Tocca al Alpheus ospitare il concerto che fa da presentazione al nuovo album degli Stormlord “Mare Nostrum”, che uscirà nei negozi il 23 maggio.
Passata la classica mezz’oretta di attesa, le note di “Where My Spirit Forever Shall Be”, mi riportano sotto il palco e mi fanno già intuire che cosa dovrò aspettarmi dagli Stormolrd per questa serata: epicità; è questo sentimento infatti che accompagna e fa da filo conduttore ai nuovi brani proposti dal combo capitolino, che come preannunciato occuperanno gran parte dell’esibizione.
La componente epica e magniloquente è certamente stata da sempre fondamentale negli Stormlord e ce lo ricordano i vari highlights che la band esegue on stage anche questa sera, da “I Am Legend”, dedicata da Cristiano Borchi ad uno dei cofondatori del gruppo presente in sala a sua insaputa (e durante la quale ho assistito alla trasformazione di David Folchitto, che slegatosi i capelli e toltosi occhiali e maglietta e diventato una vera e propria macchina da guerra!) a “Wurdulak e a “The dance of Hecate” che smuove seriamente gli animi e soprattutto i corpi degli astanti; ma nei nuovi brani, pur avendo ben impresso il marchio di fabbrica Stormlord, si avverte ancora di più, forse come non mai, la forza dell’epicità. Diciamo meno “The Gorgon Cult” e più “Supreme Art of War”.
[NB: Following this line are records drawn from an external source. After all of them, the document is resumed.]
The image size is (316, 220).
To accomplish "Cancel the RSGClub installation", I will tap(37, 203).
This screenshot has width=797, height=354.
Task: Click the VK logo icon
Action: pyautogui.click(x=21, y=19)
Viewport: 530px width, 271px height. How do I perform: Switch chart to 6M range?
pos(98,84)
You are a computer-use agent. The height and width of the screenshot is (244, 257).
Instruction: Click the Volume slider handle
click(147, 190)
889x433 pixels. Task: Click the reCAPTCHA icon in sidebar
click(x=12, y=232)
I nuovi pezzi sono potenti ed evocativi allo stesso tempo, come in “Legacy of the Snake”, dove le linee di chitarra death-oriented imbastite da Gianpaolo Caprino e Pierangelo Giglioni e le ritmiche sfrenate del Folchitto e di Francesco Bucci, si mescolano perfettamente con tappeti di tastiere e suoni orientaleggianti, dando ai fans sia il tempo di pogare violentemente che quello di rifiatare, ascoltando melodie che riaffiorano dal passato; di pari intensità “And the Wind Shall Scream My Name”, forse il brano che mi ha più colpito, con la potenza malinconica dell’assolo che mi ha fatto volare per un attimo nelle fredde lande glaciali della mia mente; la vetta si raggiunge però con l’omonima “Mare Nostrum”, che al grido di Francesco “Carthago delenda est!!!”, trascina e lascia d’incanto la sala, alterna momenti più cadenzati a momenti tiratissimi, il tutto condito con la magnificienza delle tastiere, sempre in primo piano durante tutto il brano e con la voce di Cristiano (veramente in grande forma) che alterna con una semplicità disarmante growl e screaming.
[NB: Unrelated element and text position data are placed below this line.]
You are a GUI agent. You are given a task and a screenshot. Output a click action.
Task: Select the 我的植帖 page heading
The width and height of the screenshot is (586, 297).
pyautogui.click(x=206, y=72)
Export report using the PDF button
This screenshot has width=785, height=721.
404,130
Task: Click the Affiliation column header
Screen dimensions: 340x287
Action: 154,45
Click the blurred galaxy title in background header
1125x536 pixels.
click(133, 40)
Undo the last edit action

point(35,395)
In conclusione che dire: un esibizione tecnicamente ineccepibile, un affiatamento palpabile sul palco, un pubblico (me incluso!) che ha scapellato, urlato e pogato sotto il palco per tutta la durata del concerto, se si vuole proprio trovare una “pecca” forse è stata proprio la durata del concerto, a mio avviso, e non solo troppo breve, diciamo che avremmo tutti gradito un'altra decina di pezzi! Ma fortunatamente ci sarà occasione di rivedere gli Stormlord nel più importante palco italiano, ovvero quello del Gods of Metal, conferma di come questa band sia tra le poche che riesce a tenere ancora alto lo stendardo del metallo italiano.